The company is developing an inexpensive microfluidic chip that can rapidly process a single drop of blood in 10 minutes to separate out proteins that act as health markers. The chip was developed by Hood and James Heath, a professor of chemistry at Caltech and another cofounder of Integrated Diagnostics. A key part of the chip is a second technology licensed by the company and developed by Heath: protein fragments called peptides that capture blood proteins of interest. These capture agents are more stable and cheaper to manufacture than the antibodies that are usually used for such tests.
The company has also licensed a large database of organ-specific proteins amassed by researchers at the Institute for Systems Biology. The advantage of the organ-specific approach, says Kearny, is that it will allow a doctor to determine not just what a disease is but where it’s causing problems. If a breast cancer recurs and metastasizes to the lungs, for example, that organ will shed proteins in the blood that could help doctors detect the tumor location with a blood test.

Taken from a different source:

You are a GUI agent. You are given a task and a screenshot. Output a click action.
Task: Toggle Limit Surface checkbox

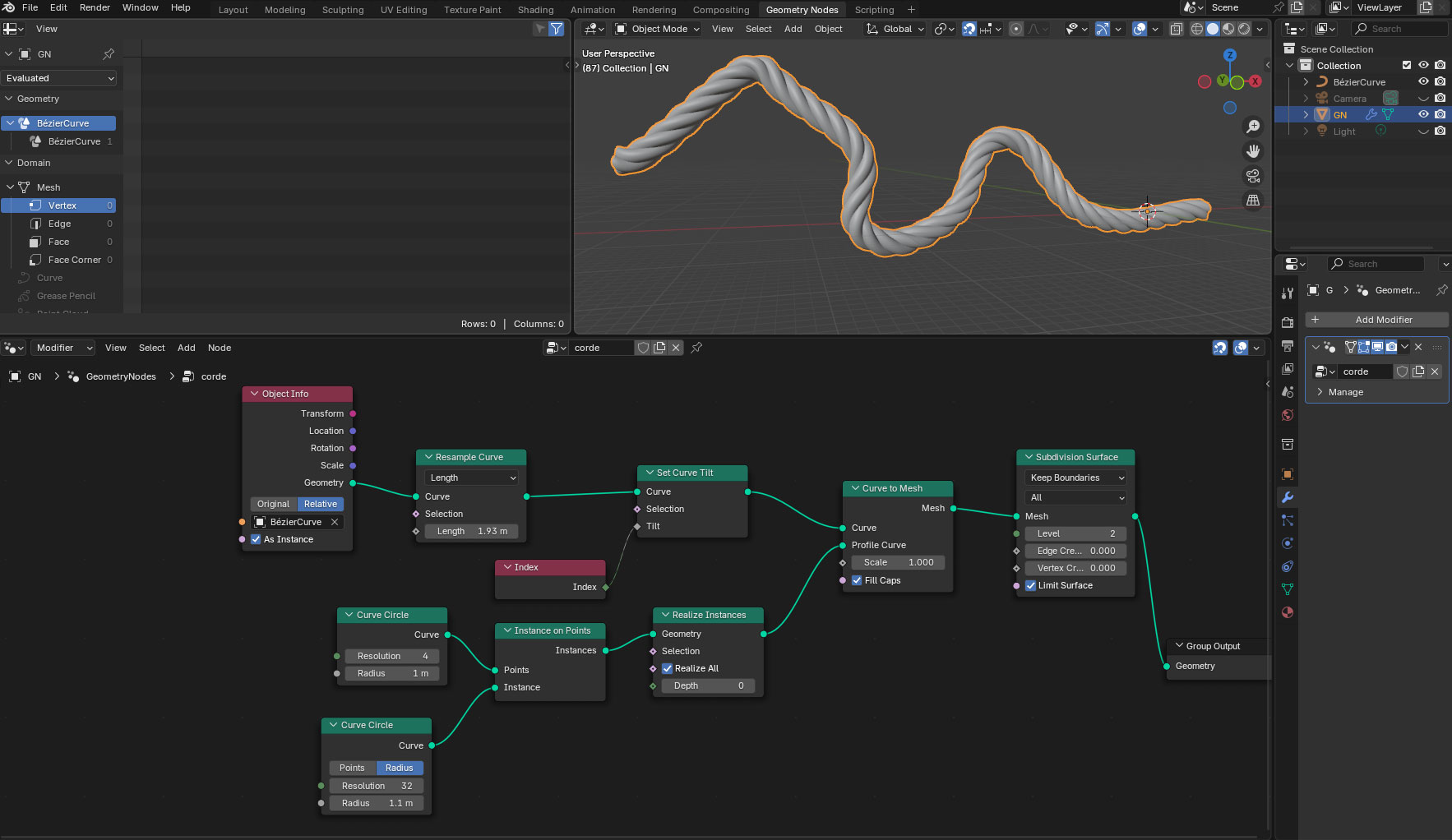tap(1031, 585)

Current versions of the diagnostic technology being tested in clinical trials at the University of California, Los Angeles, monitor 35 blood proteins in order to evaluate patients’ responses to treatment for aggressive brain and skin cancers. The tests require only a single drop of blood and 5 to 10 minutes to complete.
Integrated Diagnostics has not yet announced which diseases its products will target. Possibilities include central-nervous-system disorders such as Creutzfeldt-Jakob disease, Alzheimer’s disease, and brain cancer. Hood’s lab has amassed a database of proteins in the blood that come from the brain and can be used to detect these diseases early and follow their progression.
Kearny says the company will spend the next three years developing its first products.